Before my father's diagnosis, skin cancer wasn't top of mind for me. I've played soccer for as long as I can remember and spent most of my adult years in the sun without always taking the precautions I should have. We've all heard statistics about the risks of sun damage, but when I'm on the field, my mind goes to another place altogether, focused completely on the game and my team, not on the sun. Sure, I wore sunscreen, but I certainly wasn't as diligent as I should have been when it came to reapplying and staying covered.
My father's experience has a particular significance in my mind in that it drives home the importance of appropriate use of sunscreen and covering up with protective clothing and hats, as well as early detection of skin cancer. Because he made the decision to go to his doctor, they were able to remove the cancer before it worsened. My father is now healthy and happy, living life to the fullest. He was lucky -- many people aren't.
As it turns out, the problem with proper skin protection is especially pertinent among men. In fact, The Skin Cancer Foundation recently issued a national survey evaluating sun education awareness and sunscreen usage, and found that nearly half of men don't wear sunscreen. My initial surprise when I read that statistic faded as I thought of all the times I myself had fallen guilty to this very thing, forgetting to apply protection and suffering from a few painful sunburns as punishment.
It took some time to develop a routine, but now I make sure to remind myself that taking just a few moments to slather on sunscreen before I head outside and to examine my skin from head to toe once a month could make a huge difference in the long run, and could ultimately save my life.

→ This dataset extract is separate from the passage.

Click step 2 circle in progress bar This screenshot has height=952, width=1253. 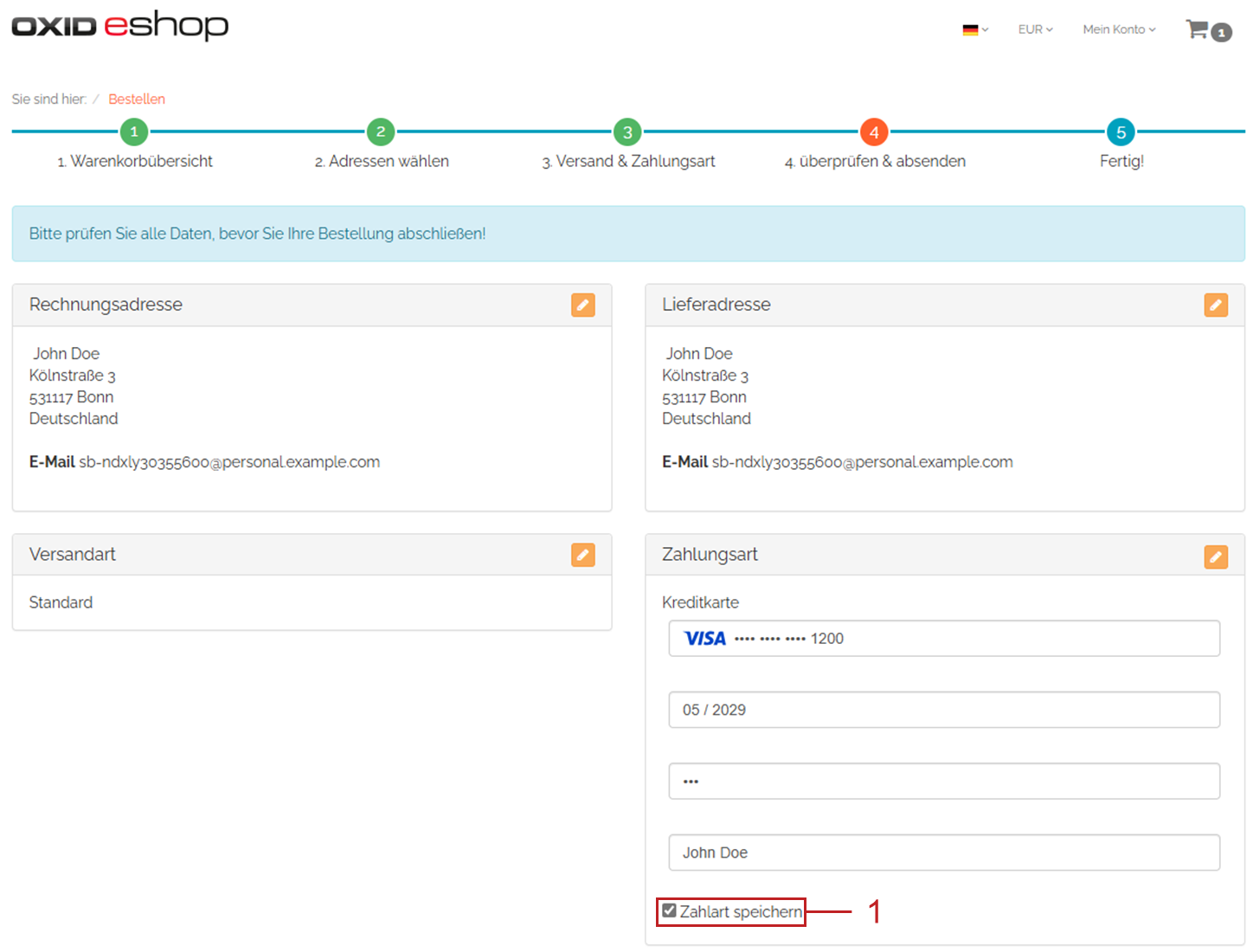coord(381,132)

After I learned of the clear gender division in awareness of proper sun protection that currently exists, I wanted to find a way to share my father's experience and help educate men on the risks associated with skin cancer and the sun. I recently partnered with The Skin Cancer Foundation and the makers of Banana Boat and Hawaiian Tropic sunscreens to launch a public service campaign that aims to do just this in a light-hearted way I feel can appeal to a broad audience of men. I truly hope that my story and passion for this issue will help motivate others to take better care in protecting against the damage that can be caused by the sun.